— Aim —
Count the lines in the data below that contain the word "green", and reply with the number alone.

[Word and item position data]
★ ★ ★ ★ ★ ★ ★

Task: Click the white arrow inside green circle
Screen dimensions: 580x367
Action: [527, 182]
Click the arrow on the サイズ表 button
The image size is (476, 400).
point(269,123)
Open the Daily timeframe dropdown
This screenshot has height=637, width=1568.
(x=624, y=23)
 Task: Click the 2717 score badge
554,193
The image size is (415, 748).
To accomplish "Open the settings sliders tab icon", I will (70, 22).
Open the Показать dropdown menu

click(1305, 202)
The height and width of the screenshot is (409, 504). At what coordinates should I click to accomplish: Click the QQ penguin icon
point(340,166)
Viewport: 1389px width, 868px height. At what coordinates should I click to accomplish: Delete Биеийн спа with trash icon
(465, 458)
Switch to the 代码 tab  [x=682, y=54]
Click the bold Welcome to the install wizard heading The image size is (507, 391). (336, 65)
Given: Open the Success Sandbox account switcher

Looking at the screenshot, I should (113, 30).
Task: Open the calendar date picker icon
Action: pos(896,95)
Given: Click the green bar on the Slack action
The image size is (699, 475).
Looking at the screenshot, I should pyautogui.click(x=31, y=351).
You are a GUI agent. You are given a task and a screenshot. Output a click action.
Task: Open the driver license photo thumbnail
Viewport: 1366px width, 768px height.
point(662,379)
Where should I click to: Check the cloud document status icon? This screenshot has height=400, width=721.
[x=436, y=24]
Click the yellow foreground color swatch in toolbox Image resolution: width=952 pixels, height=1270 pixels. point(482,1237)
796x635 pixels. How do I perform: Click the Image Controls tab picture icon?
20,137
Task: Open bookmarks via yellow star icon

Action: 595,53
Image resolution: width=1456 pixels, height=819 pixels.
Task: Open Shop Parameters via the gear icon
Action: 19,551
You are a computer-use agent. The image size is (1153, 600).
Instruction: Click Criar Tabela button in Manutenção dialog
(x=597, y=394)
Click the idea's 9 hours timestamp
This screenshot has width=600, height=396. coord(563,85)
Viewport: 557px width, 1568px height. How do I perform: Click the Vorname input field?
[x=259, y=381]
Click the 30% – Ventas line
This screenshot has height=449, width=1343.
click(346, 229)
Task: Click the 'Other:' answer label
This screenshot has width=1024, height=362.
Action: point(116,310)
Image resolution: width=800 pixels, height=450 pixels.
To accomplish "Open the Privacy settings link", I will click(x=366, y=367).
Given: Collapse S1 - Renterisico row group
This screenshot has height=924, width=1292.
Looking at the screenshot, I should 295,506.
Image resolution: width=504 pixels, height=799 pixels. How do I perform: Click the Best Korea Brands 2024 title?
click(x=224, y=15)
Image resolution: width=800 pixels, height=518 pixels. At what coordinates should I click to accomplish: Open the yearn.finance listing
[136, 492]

★ ★ ★ ★ ★ ★ ★

— Exercise result —
2